» Übungsaufgaben
a. Worüber will der Pastor laut dem Textausschnitt am Nachmittag predigen?
b. Führe den Textausschnitt über das Warten und die Muße im Anschluss an seinen letzten Satz fort.

» Textausschnitt
*****

Ich hätte doch aufmachen sollen. Ich Rindvieh. Als hätte ich Angst vor Frauen. Wahrscheinlich hatte ich Angst vor ihnen, und wollte es nur nicht eingestehen. Und natürlich ich war selten eins mit seinen Entscheidungen. Aber meine Ergebnisse lagen weit über Durchschnitt, und so fühlte ich mich relativ sicher. Zu sicher vielleicht, denn Sicherheit ist ein ungutes Gefühl. Es verleitet. Es macht leichtsinnig. Eh man sich versieht, hat man etwas gesagt, das man später bereut. Bisher war mir nichts dergleichen passiert, denn ich war nicht schlecht, prekäre Dinge so anzusprechen, dass meine Gesprächspartner oft erst später bemerkten, was ich gesagt und worauf sie sich eingelassen hatten. Aber wie gesagt, ich war erfolgreich. Jedenfalls erfolgreich genug, um dem Kahlschlag, der in den letzten anderthalb Jahren unser Haus getroffen hatten, entgangen zu sein.

(Da verließen sie ihn ... noch mehr Romananfänge finden Sie hier.)


12:50


einen schnabel bitte
mit oder ohne fragte man
natürlich mit wie sonst
natürlich antwortete man
auch gefieder dazu
nur wenig
und buntes verlangte ich
man nickte und packte es ein
sehr schön dekoriert
ich schenkte der verkäuferin einen ring
sie errötete
ich werde das paket verschenken
außerdem schenke ich einen beat auf dem off
eine gesunde lunge für feiertage
den letzten schrei
und eine poetische ader
die zieh ich mir aus dem arsch
sitze ja sonst doch nur drauf rum
und furze sie wund


Mi 16.02.11 11:35

Ob ich aus dem Fenster schaue, spazieren gehe, spüle oder die Fenster putze, nichts täuscht darüber hinweg, dass ich warte. Macht nichts, denke ich, ich warte ja schon seit fast 62 Jahren. Als ich letztens glaubte, das Warten mit einem Roman (Der finnische Sommer) besänftigen zu können, kam eine Mail von einem Freund, der mich auf einen Roman hinweis, der auch in Finnland spielt. Darauf fiel mein Plan wie ein Kartenhaus in sich zusammen. Es wird kein guter Plan gewesen sein, ein neuer ist nicht in Sicht, also warte ich weiter. Schaue zu, wie die Nachbarn altern, sehe hochexplosive Paare, spreche mit dem Pastor von nebenan über Muße, die manche auch Langeweile nennen. Das ist eine gute Idee, Langeweile, sagt er, ich predige heute nachmittag über Langeweile. Ob ich Chichi zum Geburtstag gratuliere? - Alles um mich ist leer und kann beschrieben werden, das ist ein guter Zustand, aber eh ich geschwätzig werde, lasse ich's lieber. Alles kommt wie es kommt, ich lebe im Luxus der Muße und ich finde, ich hab es verdient.

*****

» Datenauszüge
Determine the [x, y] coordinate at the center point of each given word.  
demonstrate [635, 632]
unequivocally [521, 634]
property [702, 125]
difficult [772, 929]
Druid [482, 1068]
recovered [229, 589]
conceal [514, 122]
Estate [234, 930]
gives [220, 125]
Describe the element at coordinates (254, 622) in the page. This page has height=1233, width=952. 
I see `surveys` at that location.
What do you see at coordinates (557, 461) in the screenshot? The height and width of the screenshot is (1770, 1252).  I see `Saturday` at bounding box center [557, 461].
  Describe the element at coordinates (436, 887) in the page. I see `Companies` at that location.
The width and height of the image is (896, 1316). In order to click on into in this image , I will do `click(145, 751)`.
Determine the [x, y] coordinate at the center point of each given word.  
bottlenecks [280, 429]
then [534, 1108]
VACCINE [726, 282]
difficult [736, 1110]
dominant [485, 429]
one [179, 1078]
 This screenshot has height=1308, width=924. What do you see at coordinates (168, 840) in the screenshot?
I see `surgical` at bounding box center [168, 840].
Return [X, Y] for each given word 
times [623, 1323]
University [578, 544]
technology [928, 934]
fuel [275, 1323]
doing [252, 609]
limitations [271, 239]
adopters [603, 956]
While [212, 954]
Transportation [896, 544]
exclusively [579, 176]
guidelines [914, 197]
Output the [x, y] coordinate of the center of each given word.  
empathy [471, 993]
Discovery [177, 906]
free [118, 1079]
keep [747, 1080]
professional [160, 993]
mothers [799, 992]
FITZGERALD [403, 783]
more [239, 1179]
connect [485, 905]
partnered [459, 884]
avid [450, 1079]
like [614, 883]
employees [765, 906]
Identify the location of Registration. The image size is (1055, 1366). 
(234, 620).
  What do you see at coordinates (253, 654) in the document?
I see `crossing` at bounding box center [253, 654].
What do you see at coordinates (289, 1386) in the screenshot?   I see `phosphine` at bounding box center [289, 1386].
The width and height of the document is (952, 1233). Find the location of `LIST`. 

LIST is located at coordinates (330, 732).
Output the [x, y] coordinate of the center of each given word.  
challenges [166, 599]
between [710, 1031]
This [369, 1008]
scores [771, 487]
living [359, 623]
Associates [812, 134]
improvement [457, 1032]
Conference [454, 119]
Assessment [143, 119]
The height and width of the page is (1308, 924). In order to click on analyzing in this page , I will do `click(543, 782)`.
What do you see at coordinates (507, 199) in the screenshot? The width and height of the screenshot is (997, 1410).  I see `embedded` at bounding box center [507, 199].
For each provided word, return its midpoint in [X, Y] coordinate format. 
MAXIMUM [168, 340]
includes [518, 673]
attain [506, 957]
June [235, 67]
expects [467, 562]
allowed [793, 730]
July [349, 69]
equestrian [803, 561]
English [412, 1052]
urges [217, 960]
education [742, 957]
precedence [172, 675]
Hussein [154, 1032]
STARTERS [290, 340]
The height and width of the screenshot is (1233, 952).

*****

» Lösungen
a. Über Langeweile.

b.
16:48

Frühling ....


Do 17.02.11 9:39

Gestern abend überflogen Wildgänse den Ort. Wir werden dann immer aufgeregt. Einer ruft, hast du gehört, was denn, antwortet der andere, Wildgänse ruft der eine zurück und dann stürzen wir los, weil - schönere Frühlingsboten gibt es kaum. Gestern stürzten wir auf den Balkon und starrten in den Abendhimmel. Sehen konnten wir nichts, aber wir hörten sie, und das machte Mut.

Die Tiere bereiten sich vor. Der Mensch auch.

Ich zum Beispiel werde heute versuchen, einen alten, seit zwanzig Jahren nicht mehr gebrauchten Wasserhahn aus der Wand zu drehen, einen Blindstopfen anzubringen, die alte Spüle zu entsorgen, die neue aufzubauen und anzuschließen, ich hoffe, dass das Blut, das dabei fließen wird, nicht übertrieben fließt, und sollte mir das mit dem Wasserhahn und der Spüle gelingen, kommt die nächste Aufgabe, eine Aufgabe, die ich vor Jahrzehnten das letzte Mal erledigte: ich muss einen Herd anschließen. Starkstrom. Vier Phasen, glaube ich.

Damals habe ich mir genau gemerkt, welche Phase wo reingesteckt werden musste, hab sie reingesteckt, die Sicherungen aktiviert, den Herd eingeschaltet und Gebete zum Himmel geschickt, er möge mir beistehen, seitdem funktioniert der Herd tadellos.

So werde ich es heute wieder halten und hoffen, dass ich es richtig mache. Und dann brauche ich noch jemanden, der mir eine Arbeitsplatte millimetergenau sägt, denn sägen ist nicht mein Metier. Mal sehen, wie ich das hinbiege. Und wenn das alles über die Bühne gegangen ist, heißt es, Restmüll entsorgen. Die Deponie hat geöffnet.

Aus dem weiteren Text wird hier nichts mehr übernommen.